Noch immer tauchen in Österreich Überreste vergangener Kriege auf – auf Baustellen, Wanderwegen, in Flüssen oder hochalpinem Gelände. Der Entminungsdienst des österreichischen Bundesheeres hat nun seine Jahresbilanz 2025 vorgelegt und damit sichtbar gemacht, wie präsent diese Gefahr weiterhin ist und welchen Aufwand ihre Beseitigung erfordert.
Im Laufe des Jahres wurden dem Bundesheer 1.094 Funde von Kriegsmaterial gemeldet. Jeder einzelne Hinweis löste einen Einsatz der Spezialeinheit aus, die für das sichere Bergen und Entschärfen zuständig ist. Insgesamt wurden fast 30 Tonnen Altmunition aus dem Verkehr gezogen – ein Volumen, das die anhaltende sicherheitspolitische Relevanz dieser Arbeit unterstreicht.
Besonders brisant war die Zusammensetzung der Funde.

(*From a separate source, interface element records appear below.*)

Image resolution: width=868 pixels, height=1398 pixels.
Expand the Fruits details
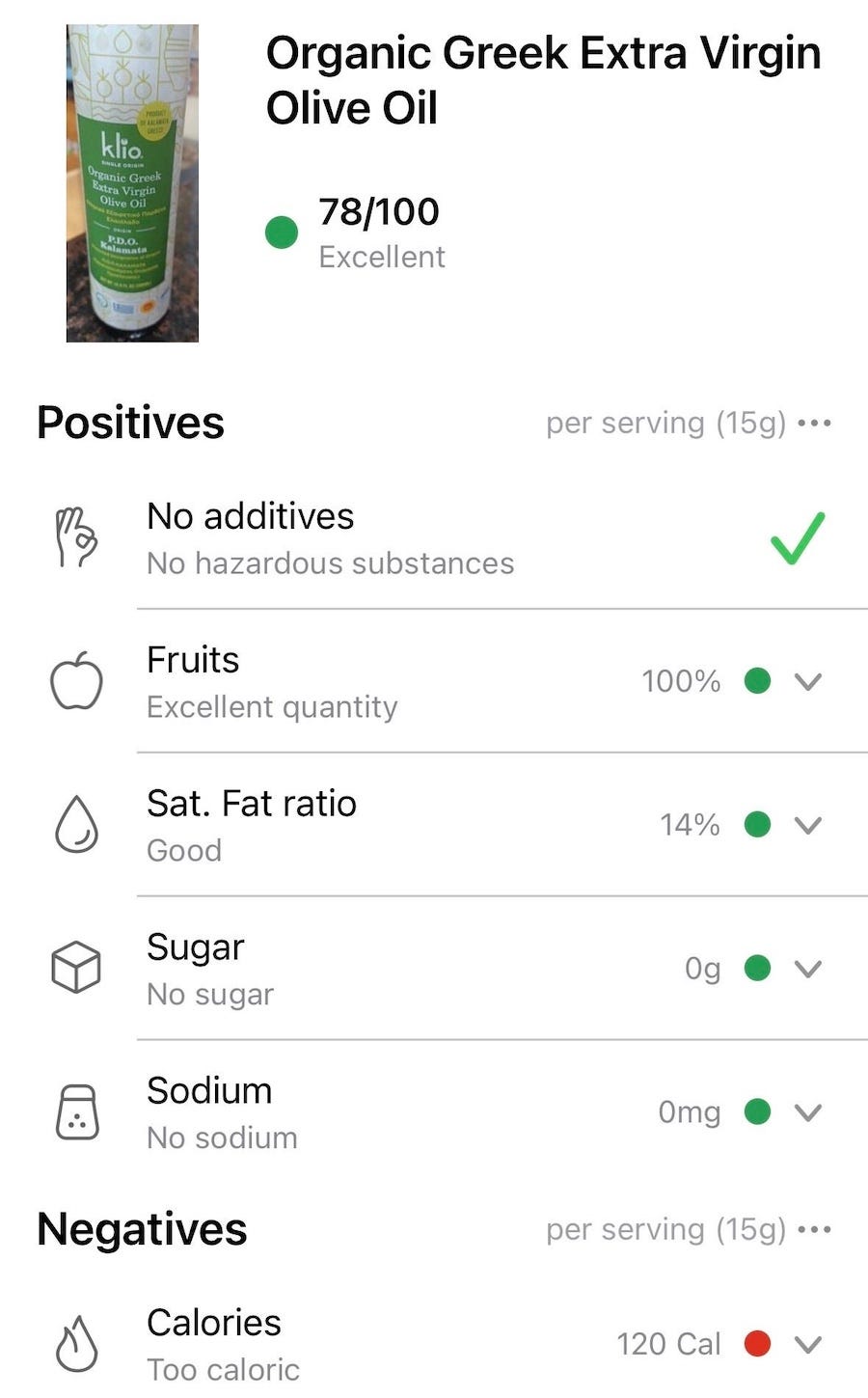click(x=808, y=681)
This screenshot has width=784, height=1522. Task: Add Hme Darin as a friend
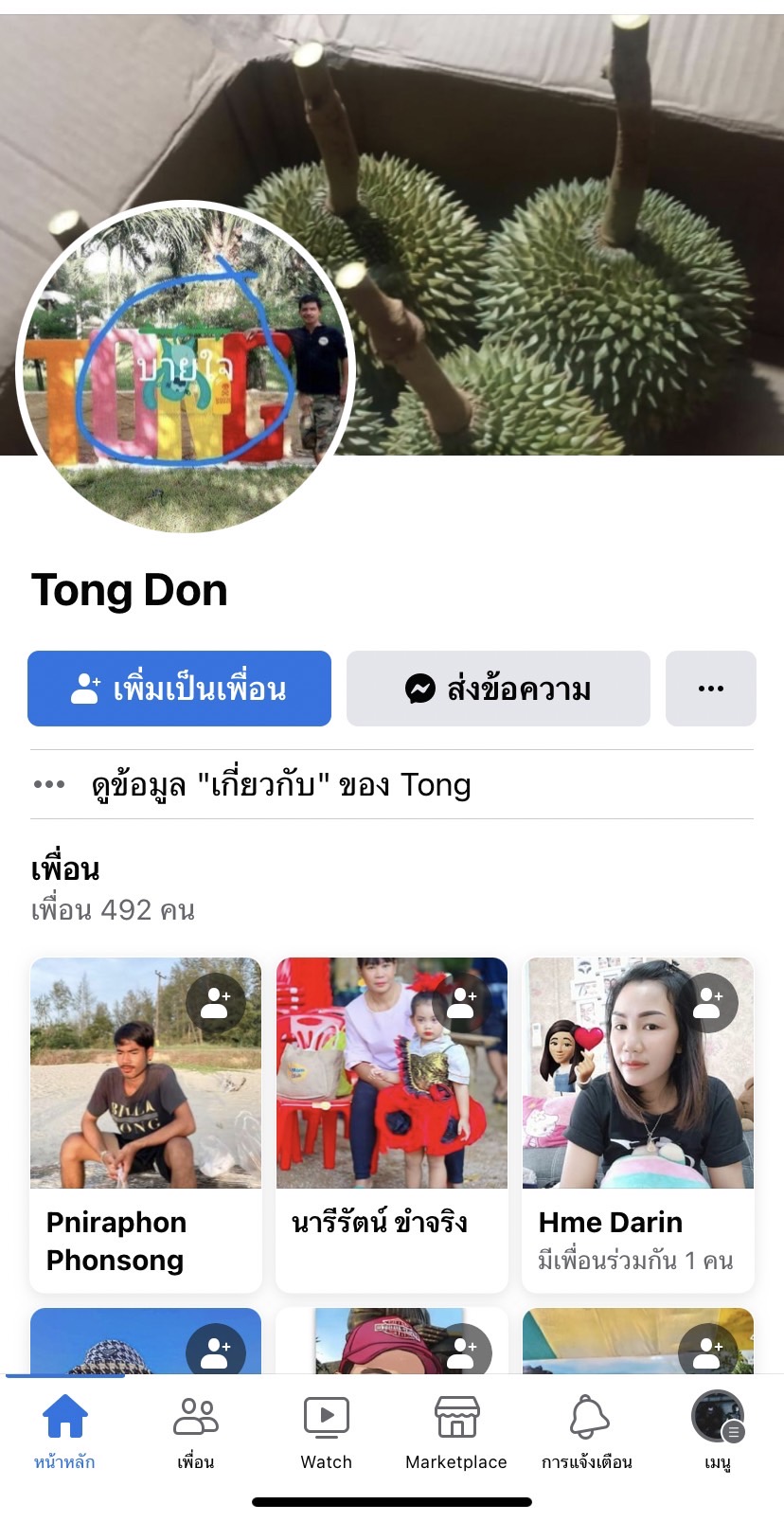click(x=708, y=1002)
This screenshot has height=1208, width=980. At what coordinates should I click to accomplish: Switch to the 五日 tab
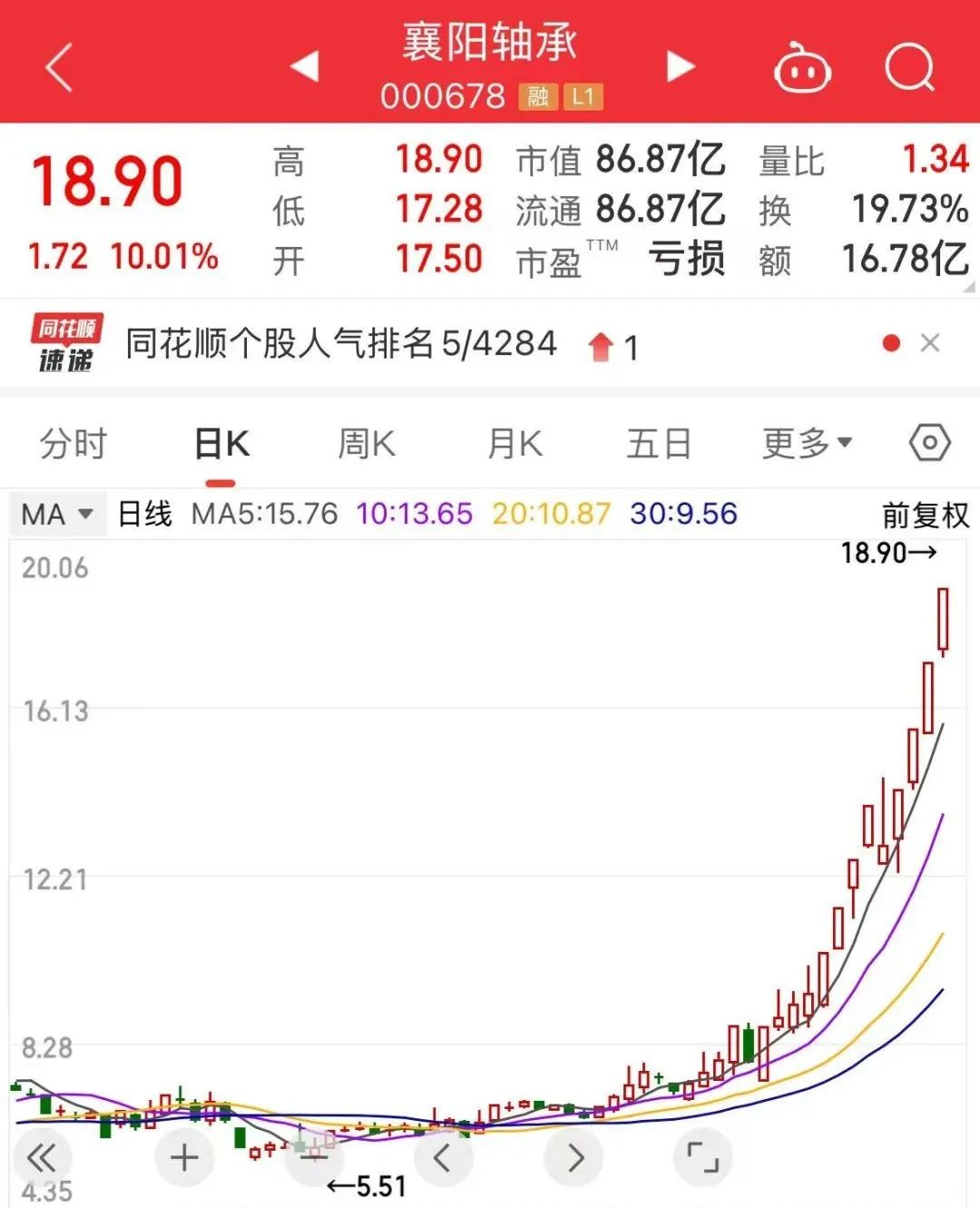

Allein 172 Streubomben, vier Anti-Personen-Minen sowie 13 Bombenblindgänger mit einem Gewicht von jeweils mehr als 50 Kilogramm mussten unschädlich gemacht werden. Solche Kampfmittel gelten als extrem gefährlich, da sie oft instabil sind und schon durch geringe Erschütterungen detonieren können.

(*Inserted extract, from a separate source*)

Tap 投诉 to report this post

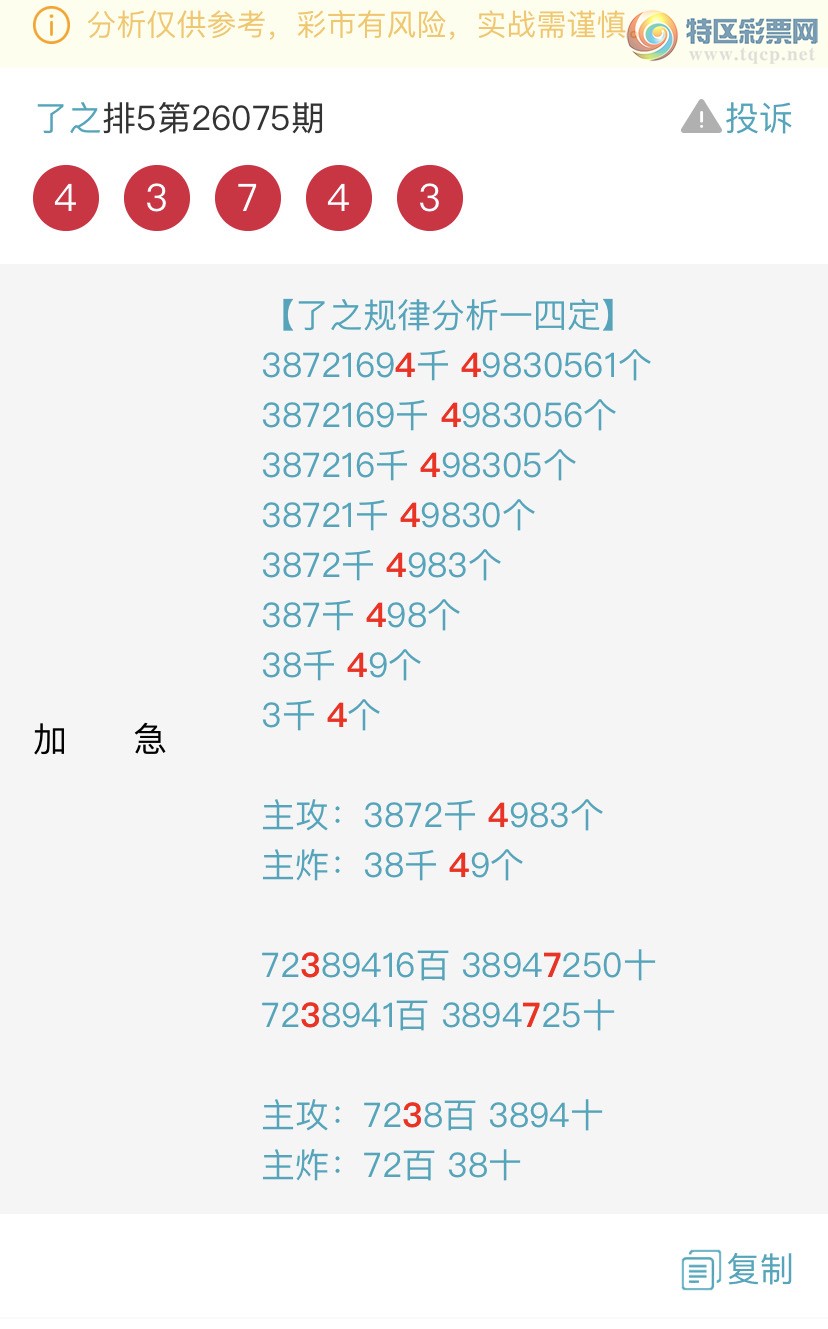tap(738, 119)
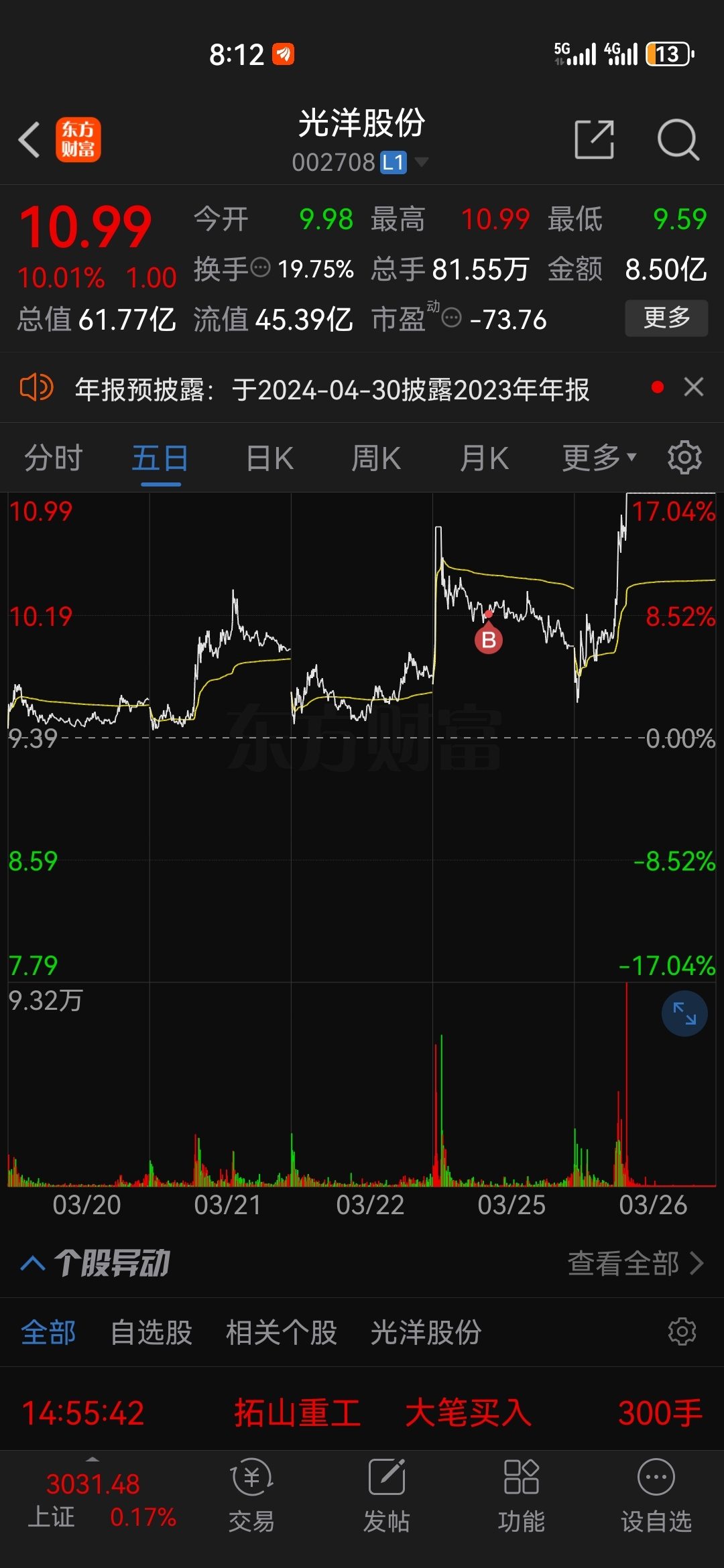724x1568 pixels.
Task: Open chart settings gear
Action: pos(684,457)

Einsätze zu Wasser, in Städten und im Hochgebirge
Ein Schwerpunkt der Arbeit lag 2025 unter Wasser. Die Tauchgruppe des Entminungsdienstes barg aus Seen und Flüssen rund 5.600 Kilogramm Kriegsmaterial. Auch im alpinen Raum blieb die Einheit gefordert: Entlang der früher stark umkämpften Grenze zu Italien konnte die Alpingruppe im hochalpinen Gelände 211 Kilogramm Altmunition sichern.
Regional betrachtet fiel die meiste geborgene Munition in Niederösterreich an, wo 8.712 Kilogramm entschärft wurden. Dahinter folgten Wien mit 7.243 Kilogramm. Um alle Meldungen zu überprüfen und Einsätze abzuwickeln, waren die 16 Einsatzfahrzeuge der Einheit intensiv unterwegs und legten zusammengerechnet fast 300.000 Kilometer zurück.
Der Großteil der geborgenen Kampfmittel wird nach der Sicherstellung kontrolliert gesprengt. Dafür stehen die Sprengplätze Großmittel und Allentsteig zur Verfügung. In 50 Fällen war jedoch keine Verlegung möglich: Die Munition musste direkt am Fundort sofort gesprengt werden. Alle diese Einsätze verliefen laut Bundesheer ohne Personen- oder Sachschäden.
Die Bilanz des Jahres 2025 zeigt damit nicht nur nackte Zahlen, sondern macht deutlich, dass die Arbeit des Entminungsdienstes ein zentraler, oft unsichtbarer Beitrag zur Sicherheit der Bevölkerung bleibt – im Alltag ebenso wie in abgelegenen Regionen des Landes.